Thursday, February 27, 2014

Dumb Idea Chronicles: The Great Anti-Tornado Wall Of America

Tornado season is fast approaching in the United States, that potentially deadly time of year in the spring and early summer when large twisters level towns and cause general chaos across sections of the Great Plains, Midwest and South.
A tornado that was at an elevation of 11,900 feet
on Mt. Evans in Colorado in 2012. Mountains don't
necessarily stop tornadoes.  

It would be nice if we could prevent these destructive monsters, but we can't.

A guy named Rongjia Tao of Temple Univesity wants to try, though.

His thought: Erect three huge east to west walls across the central United States, one around North Dakota, the other near the Kansas-Oklahoma State line, and one around Texas and Louisiana.

He's going to present this idea to the American Physical Society in Denver this week, but pretty much everybody agrees this idea won't fly.

Tao's idea is that cold winds blast down from the north, and humid, warm winds come up from the south. The air masses collide, and that helps set off tornadoes.  He says his walls would block the winds, and thereby prevent the tornadoes from forming.

That's a oversimplication on my part, but Tao's got the basic idea about the winds right. But his proposed walls, each 1,000 feet all and 150 feet wide stretching across the Plains, though huge, won't disrupt the tornadoes. They're not nearly big enough. And even really HUGE walls might not make a difference.

Maybe these walls would briefly screw up a very weak tornado, maybe. But not a big one. And face it, who cares if a lame tornado rips one branch off a tree in the middle of nowhere?  But we do care very much when a powerful tornado levels a town and kills people. Tao's walls won't prevent that kind of tragedy.

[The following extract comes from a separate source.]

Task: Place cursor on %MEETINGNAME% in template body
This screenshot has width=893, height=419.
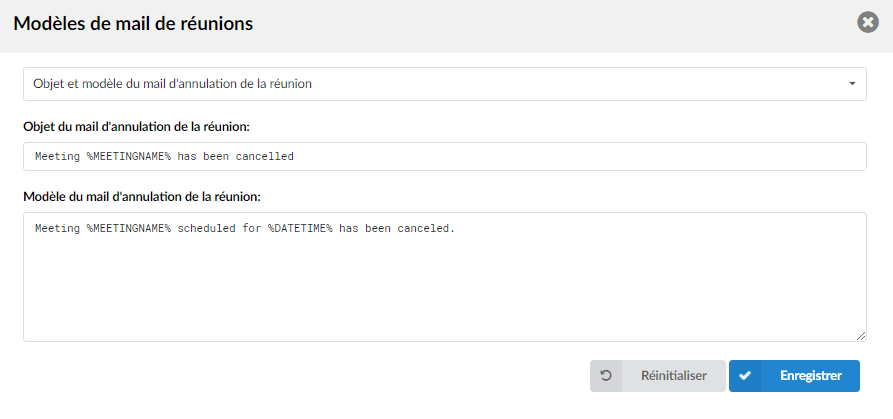Action: (129, 229)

Mountain range often don't stop or disrupt tornadoes, and mountain ranges are bigger than even Tao's proposal.

From USA Today:

"'It wouldn't work' tornado researcher Harold Brooks of the National Severe Storms Laboratory in Norman, OK said in an email

Brooks said that China has deadly tornadoes despite the east-west mountain ranges there. In additon, he said, tornadoes still occur in parts of Oklahoma, Arkansas and Missouri despite the presense there of smaller east-west mountain ranges similar in size to Tao's proposed walls."

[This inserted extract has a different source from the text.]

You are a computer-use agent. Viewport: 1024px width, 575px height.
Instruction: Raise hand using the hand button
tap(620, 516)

Brooks added: "This is essentially a case of a physicist, who may be very good in hsi sub discipine, talking about a subject about which he is abysmally ignorant."

Tornadoes often form more because of changes in temperature and wind direction as you go up vertically, rather than changes in temperature as you move from south to north.

Worse, some east-west mountain ranges could actually enhance the formation of tornadoes.

According to Wunderground:

"There are some east-west ridges in eastern Colorado, one is the Palmer Divide," (The Weather Channel's severe storm expert Dr. Greg) Forbes said. "Eddies to the north of the Palmer Divide when winds are from the southeast are a good breeding ground for tornadoes."

Here's a video (below) demonstrating how a hill can't really stop a tornado.  A strong tornado had just left Springfield, Mass in June, 2011. It scales a hill, and you can see it's not weakening. The person who shot the video ducked for cover once the tornado crested the hill and cut off the video.

Good thing: The tornado came down the hill at full strength and caused major damage to houses and other buildings in Monson, Mass. Watch, (but turn down the volume because the videographer added annoying music and sounds to the video):




Moreover, the cost of Tao's walls might far exceed the cost of the tornados the United States gets every year. It would cost maybe $60 billion for every 100 miles of wall built. And good luck getting the environmental and other permits, and obtaining the land to do this from the thousands of property owners that would be affected.

So for now, we're going to live with our current methods of dealing with tornadoes. That is, have the National Weather Service and other meteorologists issue warnings that a tornado is forming, and hope people get out of the way and into their basements and don't get killed.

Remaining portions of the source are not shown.